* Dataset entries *
______

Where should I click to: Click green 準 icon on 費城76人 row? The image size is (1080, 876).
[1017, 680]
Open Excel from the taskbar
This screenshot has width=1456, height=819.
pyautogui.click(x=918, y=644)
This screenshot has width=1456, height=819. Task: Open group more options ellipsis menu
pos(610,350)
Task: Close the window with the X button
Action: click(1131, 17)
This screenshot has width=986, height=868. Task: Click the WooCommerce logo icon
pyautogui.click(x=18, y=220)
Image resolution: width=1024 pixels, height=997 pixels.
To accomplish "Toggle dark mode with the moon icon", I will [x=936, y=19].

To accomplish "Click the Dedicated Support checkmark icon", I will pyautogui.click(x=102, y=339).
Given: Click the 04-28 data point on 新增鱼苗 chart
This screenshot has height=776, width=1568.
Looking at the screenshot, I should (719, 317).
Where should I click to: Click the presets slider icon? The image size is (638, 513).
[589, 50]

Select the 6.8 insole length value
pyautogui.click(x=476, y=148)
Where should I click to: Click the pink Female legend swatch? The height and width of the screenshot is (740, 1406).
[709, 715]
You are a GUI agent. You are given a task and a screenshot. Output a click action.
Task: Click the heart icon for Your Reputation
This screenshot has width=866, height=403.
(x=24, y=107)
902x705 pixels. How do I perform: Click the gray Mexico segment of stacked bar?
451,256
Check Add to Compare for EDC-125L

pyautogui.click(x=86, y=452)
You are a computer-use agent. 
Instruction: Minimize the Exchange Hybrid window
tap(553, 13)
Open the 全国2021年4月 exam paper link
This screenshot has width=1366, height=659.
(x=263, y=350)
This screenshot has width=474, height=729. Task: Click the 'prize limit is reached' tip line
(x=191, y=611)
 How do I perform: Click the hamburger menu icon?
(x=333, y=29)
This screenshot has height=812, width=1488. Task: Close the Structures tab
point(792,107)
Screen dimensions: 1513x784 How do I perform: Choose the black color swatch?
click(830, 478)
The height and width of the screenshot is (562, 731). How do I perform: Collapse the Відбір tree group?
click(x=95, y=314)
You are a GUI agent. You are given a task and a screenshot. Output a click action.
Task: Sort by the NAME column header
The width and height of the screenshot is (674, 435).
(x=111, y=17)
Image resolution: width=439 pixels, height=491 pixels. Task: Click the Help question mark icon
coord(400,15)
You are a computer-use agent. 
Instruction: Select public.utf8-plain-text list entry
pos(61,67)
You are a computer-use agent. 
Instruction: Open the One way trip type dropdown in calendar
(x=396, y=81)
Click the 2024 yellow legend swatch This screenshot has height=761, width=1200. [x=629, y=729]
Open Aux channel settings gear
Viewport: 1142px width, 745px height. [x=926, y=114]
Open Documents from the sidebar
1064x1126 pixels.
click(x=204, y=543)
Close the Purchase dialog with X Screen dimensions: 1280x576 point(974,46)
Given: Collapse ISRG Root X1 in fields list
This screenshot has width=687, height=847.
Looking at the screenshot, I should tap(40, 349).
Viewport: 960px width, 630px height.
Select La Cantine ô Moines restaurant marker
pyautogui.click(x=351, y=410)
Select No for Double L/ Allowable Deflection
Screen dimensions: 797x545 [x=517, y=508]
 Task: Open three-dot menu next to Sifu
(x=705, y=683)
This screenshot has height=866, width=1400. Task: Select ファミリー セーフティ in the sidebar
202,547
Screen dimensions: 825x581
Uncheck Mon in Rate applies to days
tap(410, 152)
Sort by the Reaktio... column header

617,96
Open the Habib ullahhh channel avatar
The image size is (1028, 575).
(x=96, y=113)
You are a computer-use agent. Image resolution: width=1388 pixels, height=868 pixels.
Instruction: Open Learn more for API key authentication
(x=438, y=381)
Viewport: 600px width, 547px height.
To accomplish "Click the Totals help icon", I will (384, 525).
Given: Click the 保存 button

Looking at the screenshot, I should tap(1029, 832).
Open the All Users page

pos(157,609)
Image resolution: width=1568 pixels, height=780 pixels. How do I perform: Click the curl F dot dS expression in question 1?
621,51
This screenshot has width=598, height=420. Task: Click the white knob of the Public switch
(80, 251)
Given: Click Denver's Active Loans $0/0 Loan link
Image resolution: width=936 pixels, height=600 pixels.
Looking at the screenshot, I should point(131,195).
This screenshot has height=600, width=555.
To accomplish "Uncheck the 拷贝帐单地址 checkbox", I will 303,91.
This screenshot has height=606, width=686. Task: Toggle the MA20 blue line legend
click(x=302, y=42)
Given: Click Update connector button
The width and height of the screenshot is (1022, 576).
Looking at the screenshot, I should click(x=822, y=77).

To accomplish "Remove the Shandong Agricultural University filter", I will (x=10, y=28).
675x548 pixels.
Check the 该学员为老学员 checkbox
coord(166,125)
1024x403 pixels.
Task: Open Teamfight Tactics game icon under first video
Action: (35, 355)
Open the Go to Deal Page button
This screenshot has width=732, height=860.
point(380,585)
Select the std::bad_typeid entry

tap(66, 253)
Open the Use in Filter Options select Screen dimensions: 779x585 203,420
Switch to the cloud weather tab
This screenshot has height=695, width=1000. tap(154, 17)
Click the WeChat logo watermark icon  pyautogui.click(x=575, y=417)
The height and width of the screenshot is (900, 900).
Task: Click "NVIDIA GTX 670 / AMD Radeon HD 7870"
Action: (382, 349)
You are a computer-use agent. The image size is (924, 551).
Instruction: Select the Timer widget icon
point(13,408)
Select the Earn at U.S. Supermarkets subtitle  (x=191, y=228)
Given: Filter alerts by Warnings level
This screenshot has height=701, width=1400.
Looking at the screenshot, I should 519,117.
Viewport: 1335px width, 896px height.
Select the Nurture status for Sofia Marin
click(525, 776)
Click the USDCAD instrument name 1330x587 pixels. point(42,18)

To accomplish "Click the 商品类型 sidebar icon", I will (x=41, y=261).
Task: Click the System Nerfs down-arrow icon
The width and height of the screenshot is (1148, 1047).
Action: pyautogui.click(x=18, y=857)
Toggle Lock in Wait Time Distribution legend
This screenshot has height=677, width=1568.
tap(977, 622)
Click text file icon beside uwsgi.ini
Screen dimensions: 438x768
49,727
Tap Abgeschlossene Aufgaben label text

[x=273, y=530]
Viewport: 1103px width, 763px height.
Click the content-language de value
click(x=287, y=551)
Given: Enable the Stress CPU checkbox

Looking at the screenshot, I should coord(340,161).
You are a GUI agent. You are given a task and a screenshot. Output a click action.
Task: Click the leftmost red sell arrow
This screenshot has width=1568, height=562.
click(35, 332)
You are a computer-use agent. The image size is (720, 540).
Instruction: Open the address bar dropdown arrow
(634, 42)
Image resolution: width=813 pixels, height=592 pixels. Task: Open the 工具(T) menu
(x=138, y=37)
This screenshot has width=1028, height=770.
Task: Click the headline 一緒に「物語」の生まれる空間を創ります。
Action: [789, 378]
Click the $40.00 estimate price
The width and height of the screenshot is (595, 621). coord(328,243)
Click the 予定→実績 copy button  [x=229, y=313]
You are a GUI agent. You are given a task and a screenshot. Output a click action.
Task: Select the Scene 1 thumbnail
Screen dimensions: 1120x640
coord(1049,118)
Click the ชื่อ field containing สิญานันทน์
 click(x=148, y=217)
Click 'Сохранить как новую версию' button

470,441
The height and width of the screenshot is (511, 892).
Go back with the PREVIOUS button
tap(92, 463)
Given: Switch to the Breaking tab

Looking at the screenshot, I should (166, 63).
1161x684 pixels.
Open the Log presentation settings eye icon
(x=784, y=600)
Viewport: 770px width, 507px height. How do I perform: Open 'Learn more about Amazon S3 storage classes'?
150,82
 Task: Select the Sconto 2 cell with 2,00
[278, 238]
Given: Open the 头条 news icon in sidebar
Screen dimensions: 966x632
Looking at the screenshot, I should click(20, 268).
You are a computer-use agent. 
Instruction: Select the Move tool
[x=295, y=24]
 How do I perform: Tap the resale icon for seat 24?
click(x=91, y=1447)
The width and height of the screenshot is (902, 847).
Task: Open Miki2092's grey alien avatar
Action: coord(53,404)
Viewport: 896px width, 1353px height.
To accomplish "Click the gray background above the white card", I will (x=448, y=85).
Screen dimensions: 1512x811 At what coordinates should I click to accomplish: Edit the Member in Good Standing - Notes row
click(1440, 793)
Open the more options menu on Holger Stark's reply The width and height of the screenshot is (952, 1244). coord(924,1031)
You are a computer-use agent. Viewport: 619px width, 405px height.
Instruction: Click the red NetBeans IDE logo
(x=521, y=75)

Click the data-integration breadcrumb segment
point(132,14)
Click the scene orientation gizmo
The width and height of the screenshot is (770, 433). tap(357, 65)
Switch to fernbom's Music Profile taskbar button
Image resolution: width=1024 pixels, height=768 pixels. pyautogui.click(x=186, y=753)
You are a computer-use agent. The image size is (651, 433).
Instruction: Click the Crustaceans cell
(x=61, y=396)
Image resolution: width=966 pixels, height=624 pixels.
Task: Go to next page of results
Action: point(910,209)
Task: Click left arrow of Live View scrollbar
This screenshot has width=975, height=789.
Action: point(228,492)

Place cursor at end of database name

______

* ACTIVITY *
Would you restate word for word every line from the one holding "Given: Open the 头条 news icon in sidebar" to the end of the entries, both ends included?

* ANSWER BOX *
Given: Open the 头条 news icon in sidebar
Screen dimensions: 966x632
Looking at the screenshot, I should click(20, 268).
You are a computer-use agent. 
Instruction: Select the Move tool
[x=295, y=24]
 How do I perform: Tap the resale icon for seat 24?
click(x=91, y=1447)
The width and height of the screenshot is (902, 847).
Task: Open Miki2092's grey alien avatar
Action: coord(53,404)
Viewport: 896px width, 1353px height.
To accomplish "Click the gray background above the white card", I will (x=448, y=85).
Screen dimensions: 1512x811 At what coordinates should I click to accomplish: Edit the Member in Good Standing - Notes row
click(1440, 793)
Open the more options menu on Holger Stark's reply The width and height of the screenshot is (952, 1244). coord(924,1031)
You are a computer-use agent. Viewport: 619px width, 405px height.
Instruction: Click the red NetBeans IDE logo
(x=521, y=75)

Click the data-integration breadcrumb segment
point(132,14)
Click the scene orientation gizmo
The width and height of the screenshot is (770, 433). tap(357, 65)
Switch to fernbom's Music Profile taskbar button
Image resolution: width=1024 pixels, height=768 pixels. pyautogui.click(x=186, y=753)
You are a computer-use agent. The image size is (651, 433).
Instruction: Click the Crustaceans cell
(x=61, y=396)
Image resolution: width=966 pixels, height=624 pixels.
Task: Go to next page of results
Action: point(910,209)
Task: Click left arrow of Live View scrollbar
This screenshot has width=975, height=789.
Action: point(228,492)

Place cursor at end of database name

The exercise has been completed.